# WHAT IS REQUIRED
Look through the listing below for the word "agent" and copy every line where it occurs.
*** Opening of EXERCISE DATA ***
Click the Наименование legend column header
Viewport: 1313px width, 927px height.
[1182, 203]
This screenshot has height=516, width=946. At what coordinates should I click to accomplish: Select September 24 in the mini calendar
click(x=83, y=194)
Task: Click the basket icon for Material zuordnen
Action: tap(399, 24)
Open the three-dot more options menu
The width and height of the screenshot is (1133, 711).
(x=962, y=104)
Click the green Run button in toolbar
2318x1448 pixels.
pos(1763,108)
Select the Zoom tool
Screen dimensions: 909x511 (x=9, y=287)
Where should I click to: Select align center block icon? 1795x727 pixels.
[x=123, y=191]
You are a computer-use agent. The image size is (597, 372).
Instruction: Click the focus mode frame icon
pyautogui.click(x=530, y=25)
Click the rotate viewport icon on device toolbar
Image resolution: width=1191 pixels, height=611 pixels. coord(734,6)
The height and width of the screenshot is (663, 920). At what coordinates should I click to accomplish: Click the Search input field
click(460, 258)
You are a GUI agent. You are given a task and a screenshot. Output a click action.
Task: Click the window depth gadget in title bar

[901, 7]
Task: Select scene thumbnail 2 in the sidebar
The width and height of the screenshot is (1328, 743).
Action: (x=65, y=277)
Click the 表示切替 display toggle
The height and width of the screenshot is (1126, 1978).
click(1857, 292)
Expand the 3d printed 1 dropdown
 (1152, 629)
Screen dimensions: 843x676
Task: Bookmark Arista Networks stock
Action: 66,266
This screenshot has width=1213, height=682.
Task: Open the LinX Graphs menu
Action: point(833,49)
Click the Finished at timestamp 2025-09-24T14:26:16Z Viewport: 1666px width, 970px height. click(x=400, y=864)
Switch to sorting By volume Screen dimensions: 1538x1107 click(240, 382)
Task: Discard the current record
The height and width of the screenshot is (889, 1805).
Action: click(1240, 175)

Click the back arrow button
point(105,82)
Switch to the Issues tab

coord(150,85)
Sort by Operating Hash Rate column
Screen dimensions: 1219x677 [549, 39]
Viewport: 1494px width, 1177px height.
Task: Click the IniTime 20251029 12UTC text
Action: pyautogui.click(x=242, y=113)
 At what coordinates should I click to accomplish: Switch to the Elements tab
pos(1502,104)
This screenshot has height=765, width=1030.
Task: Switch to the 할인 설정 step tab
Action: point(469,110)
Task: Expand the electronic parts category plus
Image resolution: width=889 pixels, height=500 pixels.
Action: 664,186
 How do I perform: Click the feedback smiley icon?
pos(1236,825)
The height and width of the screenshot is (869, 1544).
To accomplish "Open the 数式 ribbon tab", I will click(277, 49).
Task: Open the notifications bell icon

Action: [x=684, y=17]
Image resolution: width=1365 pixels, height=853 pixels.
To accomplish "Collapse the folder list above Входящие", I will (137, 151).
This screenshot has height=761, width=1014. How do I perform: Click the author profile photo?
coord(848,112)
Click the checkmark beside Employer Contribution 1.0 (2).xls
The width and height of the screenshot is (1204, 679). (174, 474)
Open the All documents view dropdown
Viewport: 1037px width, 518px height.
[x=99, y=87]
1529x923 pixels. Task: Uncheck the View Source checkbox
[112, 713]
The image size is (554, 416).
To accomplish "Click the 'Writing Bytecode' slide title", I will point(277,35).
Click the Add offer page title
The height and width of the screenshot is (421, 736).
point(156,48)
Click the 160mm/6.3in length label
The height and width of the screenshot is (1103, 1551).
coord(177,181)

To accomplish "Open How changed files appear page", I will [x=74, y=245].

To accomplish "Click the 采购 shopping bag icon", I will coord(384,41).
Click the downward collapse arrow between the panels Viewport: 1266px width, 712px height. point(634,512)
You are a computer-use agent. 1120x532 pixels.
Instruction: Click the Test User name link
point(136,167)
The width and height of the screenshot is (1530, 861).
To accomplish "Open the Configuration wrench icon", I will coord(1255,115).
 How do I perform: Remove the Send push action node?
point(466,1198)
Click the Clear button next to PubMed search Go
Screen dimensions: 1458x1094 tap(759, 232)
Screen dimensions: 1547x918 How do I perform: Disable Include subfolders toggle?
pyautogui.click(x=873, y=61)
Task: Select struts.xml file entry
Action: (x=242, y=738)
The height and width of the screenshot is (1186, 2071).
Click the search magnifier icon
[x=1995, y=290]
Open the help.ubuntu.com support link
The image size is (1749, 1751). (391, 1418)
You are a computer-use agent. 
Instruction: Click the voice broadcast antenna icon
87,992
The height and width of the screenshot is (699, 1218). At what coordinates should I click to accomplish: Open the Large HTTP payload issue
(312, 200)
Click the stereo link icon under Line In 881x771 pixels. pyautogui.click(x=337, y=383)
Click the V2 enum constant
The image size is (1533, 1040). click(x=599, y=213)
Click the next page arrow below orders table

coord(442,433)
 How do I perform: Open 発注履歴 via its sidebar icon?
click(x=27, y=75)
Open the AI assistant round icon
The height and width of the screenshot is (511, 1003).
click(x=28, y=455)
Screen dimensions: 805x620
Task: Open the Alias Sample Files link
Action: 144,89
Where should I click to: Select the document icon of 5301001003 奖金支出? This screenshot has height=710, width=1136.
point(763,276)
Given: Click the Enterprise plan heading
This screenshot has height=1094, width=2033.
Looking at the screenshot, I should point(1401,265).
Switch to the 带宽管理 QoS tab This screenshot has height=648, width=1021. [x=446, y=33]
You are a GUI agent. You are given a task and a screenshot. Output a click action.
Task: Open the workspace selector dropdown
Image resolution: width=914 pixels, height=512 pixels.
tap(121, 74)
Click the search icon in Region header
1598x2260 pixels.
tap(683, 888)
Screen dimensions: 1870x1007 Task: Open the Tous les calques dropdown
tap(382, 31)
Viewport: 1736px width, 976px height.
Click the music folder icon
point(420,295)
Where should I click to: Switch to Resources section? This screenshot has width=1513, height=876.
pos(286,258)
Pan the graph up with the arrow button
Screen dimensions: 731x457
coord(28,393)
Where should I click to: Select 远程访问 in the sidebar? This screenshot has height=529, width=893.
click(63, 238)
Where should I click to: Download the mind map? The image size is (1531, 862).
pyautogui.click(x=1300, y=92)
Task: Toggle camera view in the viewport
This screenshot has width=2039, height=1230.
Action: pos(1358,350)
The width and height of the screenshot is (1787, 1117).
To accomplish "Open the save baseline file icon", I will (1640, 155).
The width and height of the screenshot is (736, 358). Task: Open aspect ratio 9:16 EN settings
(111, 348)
*** Close of EXERCISE DATA ***
# RESPONSE TO THE EXERCISE
You are a computer-use agent. The image size is (597, 372).
You are a GUI agent. You are given a task and a screenshot. Output a click action.
You are a computer-use agent. 1120x532 pixels.
You are a computer-use agent. 
You are a GUI agent. You are given a task and a screenshot. Output a click action.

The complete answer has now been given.